Local inference headroom is the new infrastructure constraint. The question isn't whether to run models locally — it's whether your hardware has enough unified memory to run the models that matter. 128GB is the threshold where frontier-class open models fit without severe quality compromise. Below that, you're making tradeoffs. Above it, you have a platform.
The hardware choice is also a stack choice. Managed inference with someone else's routing layer, or the full stack — your isolation model, your orchestration, your observability. The specs converge. The control doesn't.
The price point (~€2,300 for the x86 option today) isn't consumer yet. This is first-generation AI-native hardware — the capability arrived before the mass-market pricing did. That gap closes. It always does. But the architecture decisions you make in year one compound, and running your own inference stack changes how you think about what agents can do.
I've been running agents on my own hardware for over a year. Here's the architecture and the decision framework I settled on.
The hardware decision
128GB of unified memory is where the interesting models fit.
Below that threshold: Llama 3.3 70B quantized, Gemma 4 26B MoE, the standard workhorse tier. Solid for most tasks. Not the ceiling of what's useful.
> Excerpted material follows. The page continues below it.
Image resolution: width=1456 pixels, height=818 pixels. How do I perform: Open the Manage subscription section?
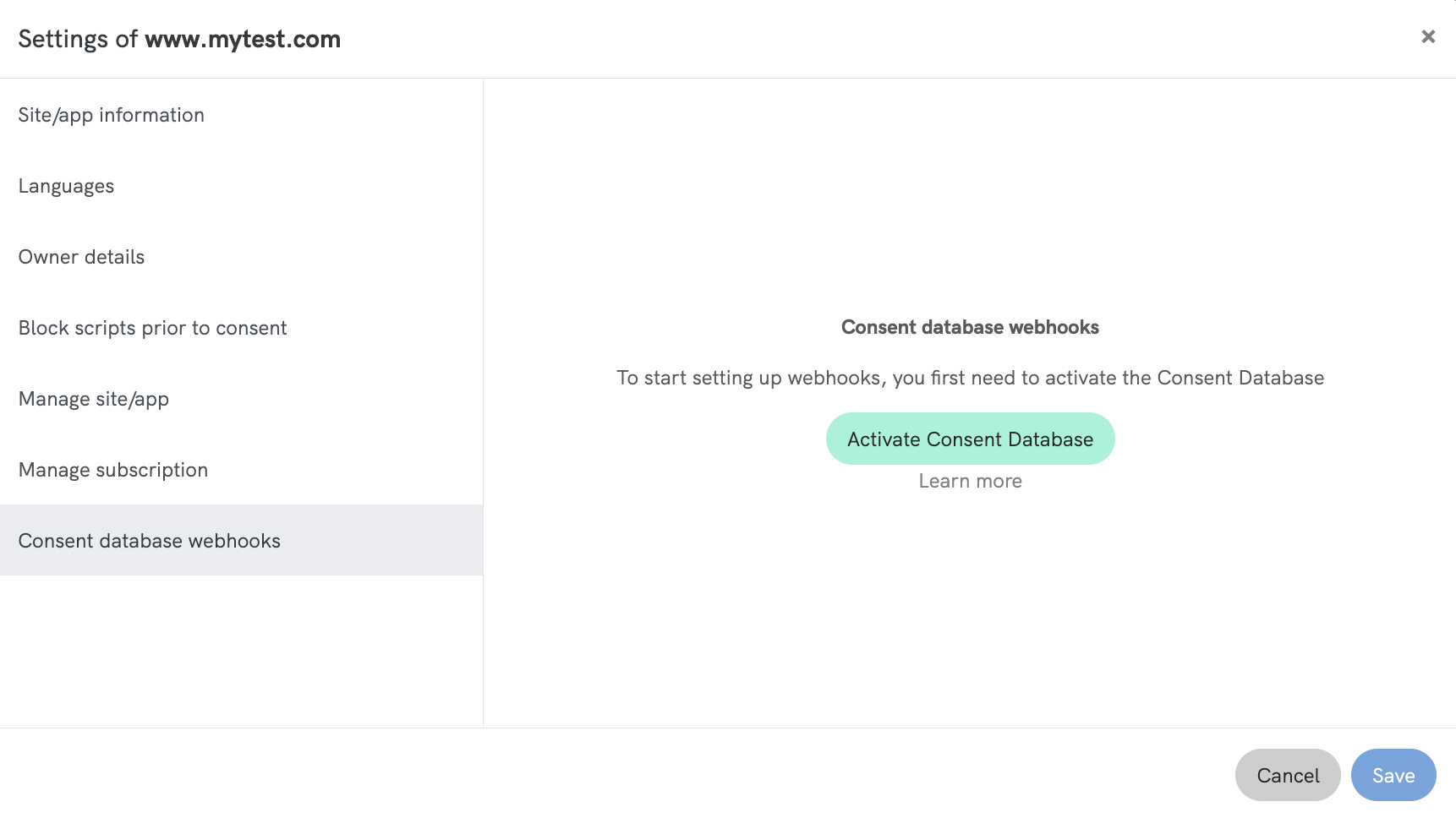click(113, 470)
At 128GB, three additional models become viable without severe quality compromise:
- Gemma 4 31B Dense (FP16) — Google, released April 2026. ~62GB for weights. Natively multimodal: text, image, and OCR. 256K context. Fits in 128GB with room for moderate context windows.
- OpenAI GPT-OSS-120B (Q4_K_M) — 117B total, ~5B active per token (MoE). ~60–66GB quantized. Frontier-class quality across most benchmarks. Available via NVIDIA NIM and Hugging Face.
- NVIDIA Nemotron 3 Super 120B (Q4_K_M) — NVIDIA's own architecture, not a Llama fine-tune. Hybrid Mamba-2/Transformer LatentMoE, 12B active per token, 1M token native context. ~60–80GB quantized. Leads the open model class at release for agentic tasks. Community MLX build targets unified-memory devices specifically.
Both 120B models run locally on 128GB hardware. Both are frontier-class quality. That's new territory.
The two machines at 128GB
GMKtec EVO X2 (Ryzen AI Max+ 395, 128GB LPDDR5X-8000) — ~€2,300 (street price, April 2026). x86, Linux-native. Radeon 8060S (RDNA 3.5, 40 CUs) handles inference via ROCm/llama.cpp. Real benchmarks from independent reviews: Llama 3.3 70B Q6_K at ~3.7 tok/s GPU-only, Qwen3-32B at ~10.5 tok/s.
Mac Studio M5 Max (128GB, unreleased — expected WWDC June 2026) — ~€2,500+ (estimate based on M4 Mac Studio pricing). 614 GB/s memory bandwidth, macOS, MLX inference framework, Apple Intelligence routing layer on top. Better memory bandwidth. Significantly higher cost. Apple controls the stack.
The Mac Mini — M4 Pro or the upcoming M5 Pro — tops at 64GB. Different tier, different conversation.
The stack tradeoff
Memory bandwidth favors Apple significantly. Price favors x86 significantly. Full stack access favors x86 absolutely.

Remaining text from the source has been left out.